Rebel Yell The Violence, Passion, and Redemption of Stonewall Jackson by S. C. Gwynne

Rebel Yell The Violence, Passion, and Redemption of Stonewall Jackson by S. C. Gwynne

Author:S. C. Gwynne
Language: eng
Format: mobi
Tags: Biography & Autobiograpy, Retail, Nonfiction, Historical
ISBN: 9781451673289
Publisher: Scribner
Published: 2014-09-29T04:00:00+00:00


CHAPTER THIRTY-FIVE

VICTORY BY ANY OTHER NAME

Thus began the chase across the York-James Peninsula that became the centerpiece of the Seven Days battles. Because of McClellan’s choice of strategy, the question was not whether the Union army would be defeated but how badly it would be defeated. It was in many ways the oddest sequence of the war: a large army retreating from a smaller one, as though it could not possibly, with the resources of an industrializing nation behind it, just stand and fight. Mechanicsville and its aftermath established the model for the campaign: the Union army would wage a defensive battle by day, always on the ground of its choosing, and then retreat south toward the new base on the James River under cover of darkness. As at Mechanicsville, the rebel advance was marked by incompetence, shoddy staff work, inefficiency, miscommunication, and an almost shocking failure to take advantage of the openings McClellan gave them. In spite of this, the Seven Days was a thrilling, war-changing Confederate triumph. Lee’s, Jackson’s, and everyone else’s mistakes were debated and hashed over ad infinitum in the years following the war. But the indisputable fact was that the Army of Northern Virginia, under its brilliant new commander, had driven off the invader. It had saved Richmond. That was all anyone in the South needed to know. The Seven Days made Robert E. Lee famous. His generals, who did well enough, basked in borrowed light.

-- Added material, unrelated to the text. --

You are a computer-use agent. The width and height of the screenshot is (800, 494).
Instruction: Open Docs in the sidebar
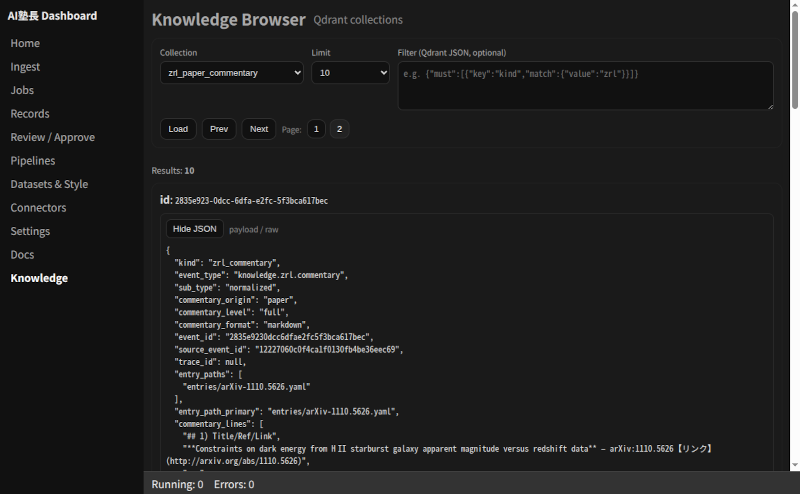click(23, 255)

But the details were ugly. They got uglier as the two armies plunged southward, locked in their bloody embrace. In the Confederate camps, the fog of war was thick and deep on the morning after Mechanicsville. Though McClellan had decided to shift his base of operations the night before, Lee did not know that yet. He would not know it for certain for several days. The immense Army of the Potomac was out there, amorphous and moving through a densely wooded landscape, and because of its very immensity its contours and destination were hard to fathom. Lee’s assumption was that the Union would try to protect its supplies and would move large numbers of troops north across the Chickahominy toward White House Landing to do that. He was therefore surprised to find that Porter’s victorious 5th Corps had vanished from its camps, and had quietly fallen back three miles to a new defensive position along Boatswain’s Swamp, about half a mile from Chickahominy and two miles above the bridges they would have to use to cross the river.

While Lee remained ignorant of McClellan’s intention to change his base, he knew that he still had a Union corps in front of him and he knew that he wanted to destroy it. And he believed, incorrectly, that the railroad was still the larger army’s Achilles’ heel. Lee thought that Porter had moved eastward behind a small stream called Powhite Creek, three and a half miles east of Beaver Dam Creek, and was waiting in a north-to-south line for him there. His plan for the next day was thus in many ways like the first.